►

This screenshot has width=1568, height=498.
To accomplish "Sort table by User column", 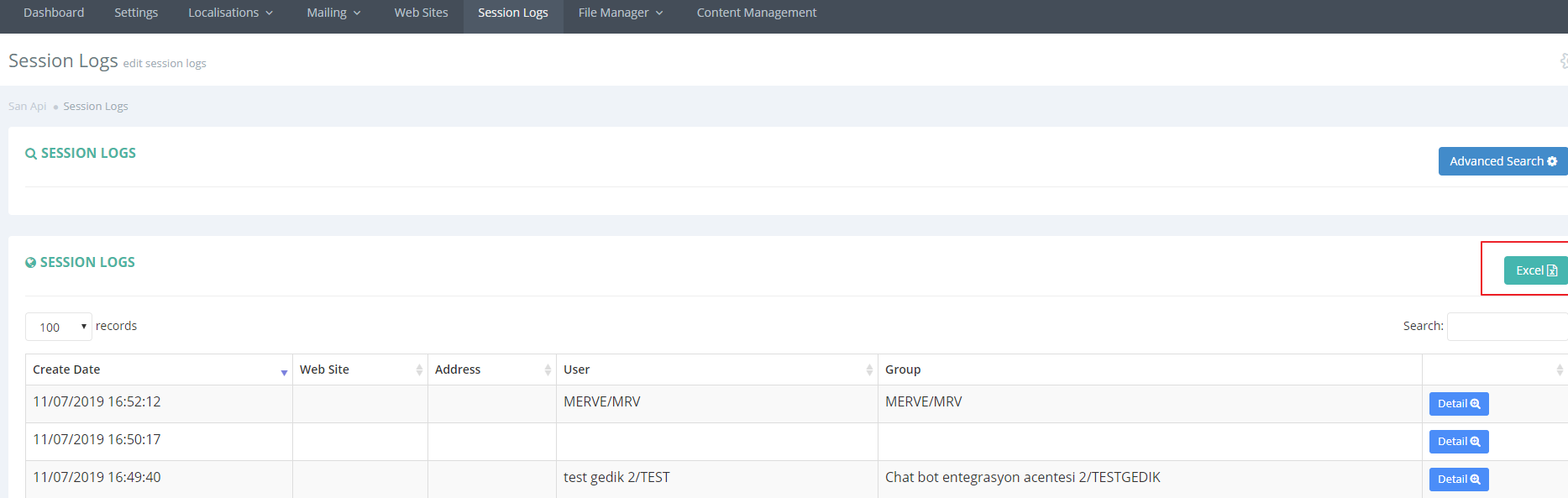I will pyautogui.click(x=716, y=370).
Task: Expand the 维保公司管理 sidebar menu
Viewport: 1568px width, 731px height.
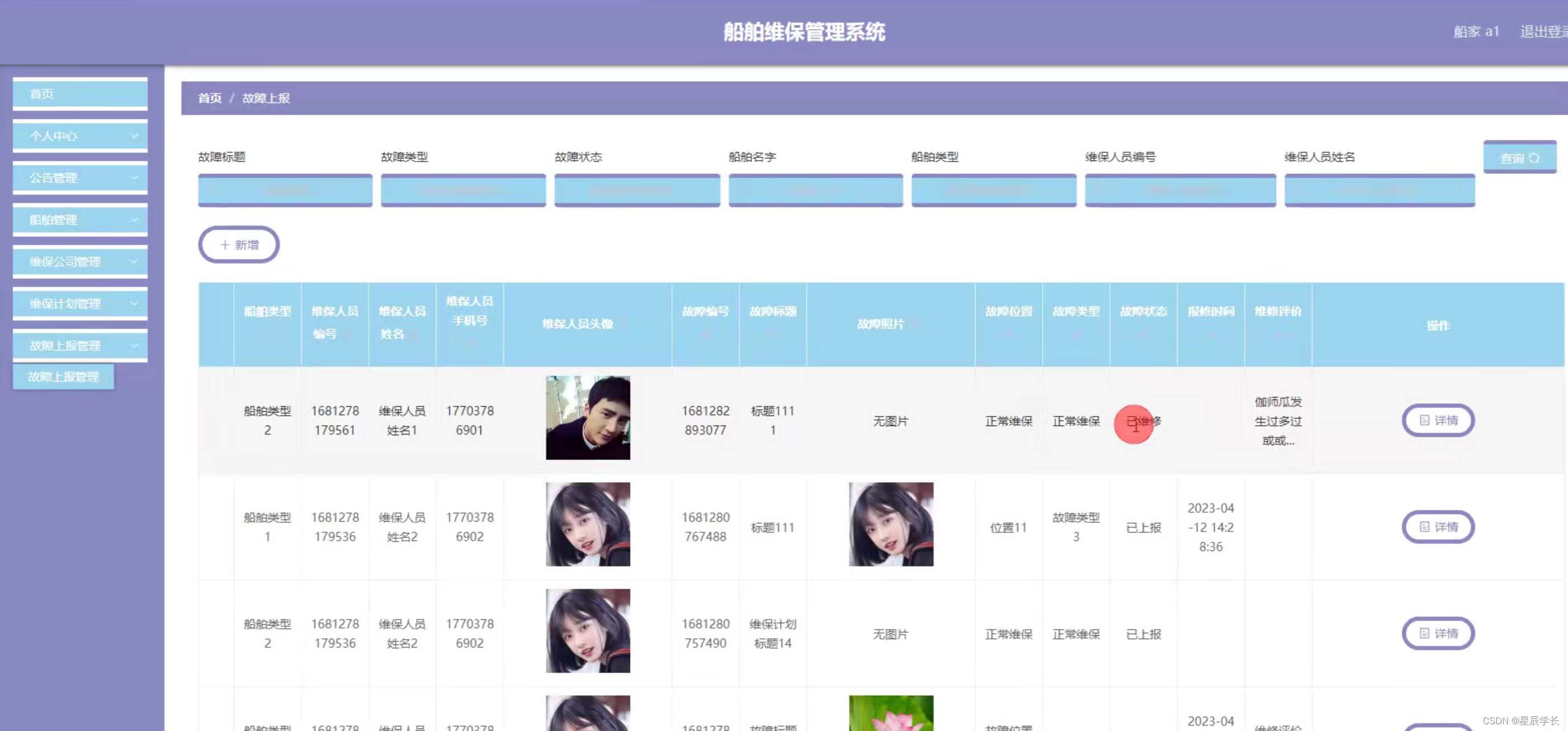Action: pyautogui.click(x=80, y=262)
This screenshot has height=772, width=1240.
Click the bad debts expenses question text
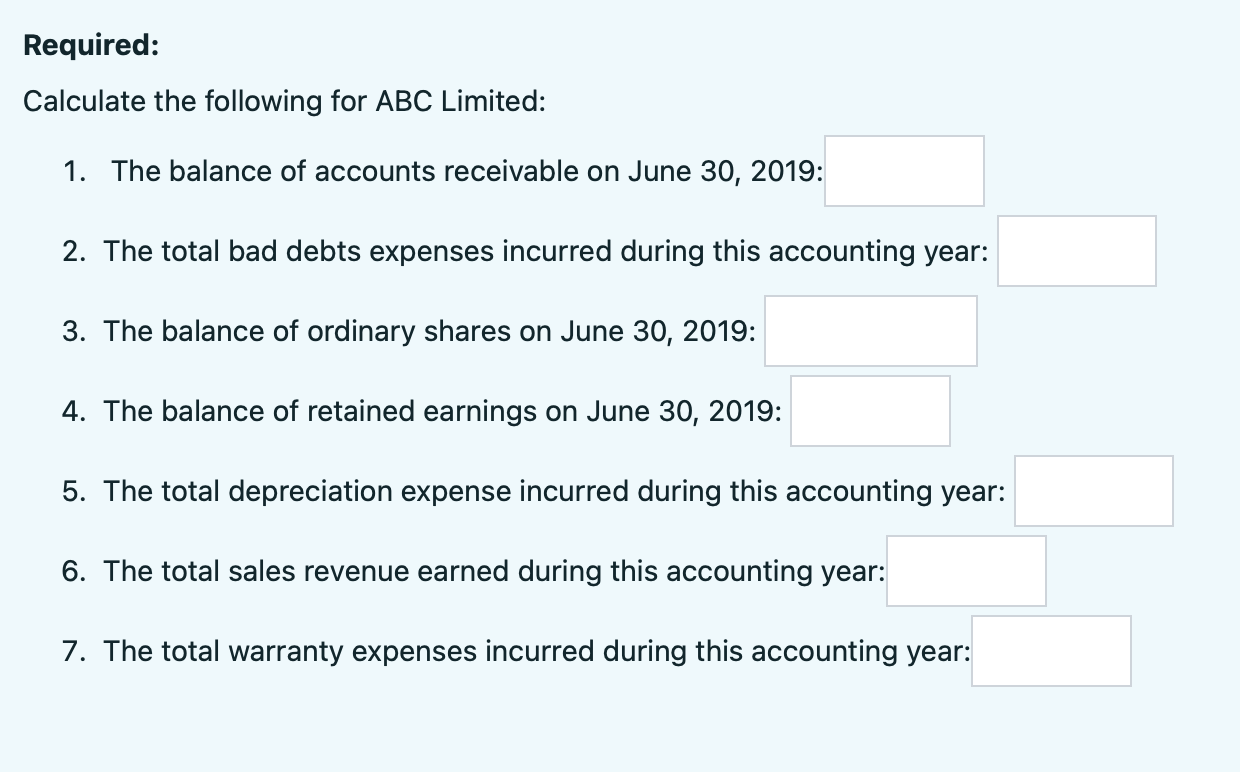coord(546,252)
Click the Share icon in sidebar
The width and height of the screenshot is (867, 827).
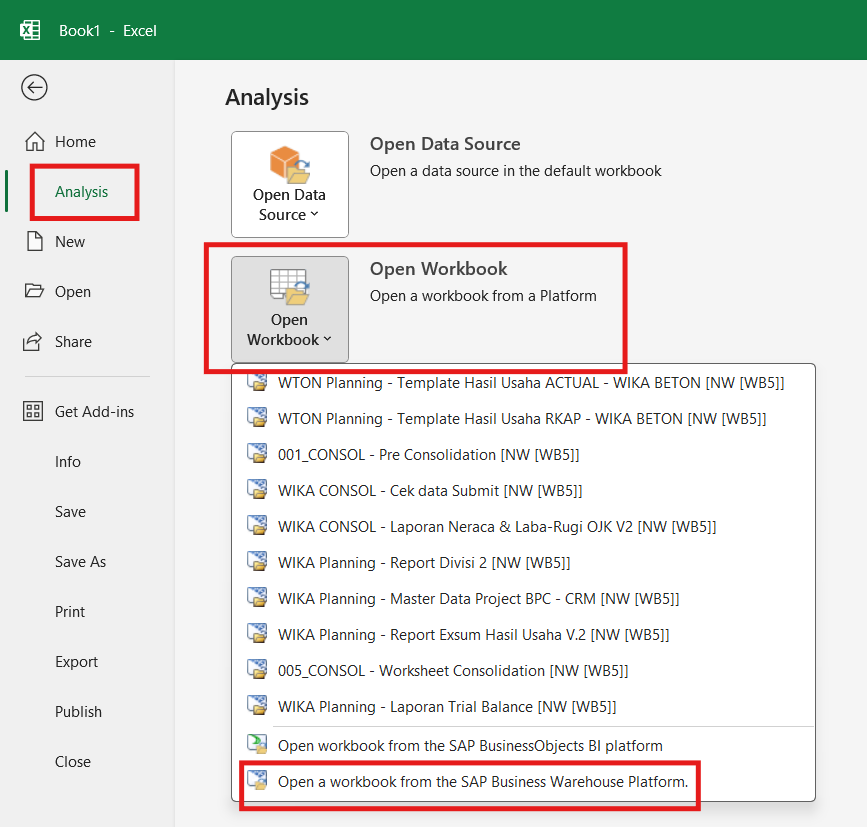(x=35, y=342)
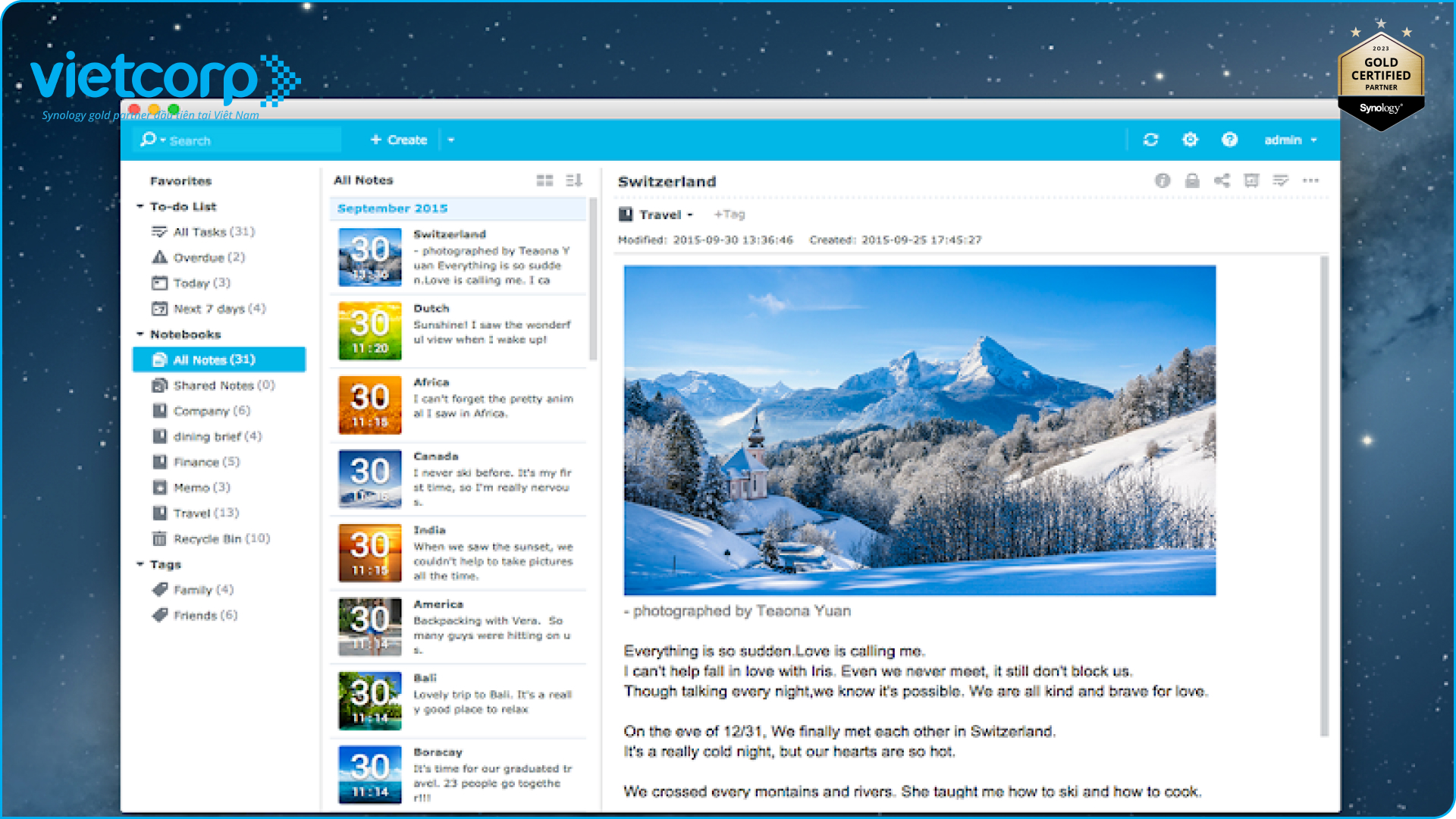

◄

Work required:
Copy out the stretch from the line containing "Task: Expand the 维保公司管理 sidebar menu" through the end of the items, leaving out the pictures.

Solution to the problem:
Task: Expand the 维保公司管理 sidebar menu
Viewport: 1568px width, 731px height.
Action: pyautogui.click(x=80, y=262)
This screenshot has height=772, width=1240.
Click the bad debts expenses question text
coord(546,252)
Click the Share icon in sidebar
The width and height of the screenshot is (867, 827).
(x=35, y=342)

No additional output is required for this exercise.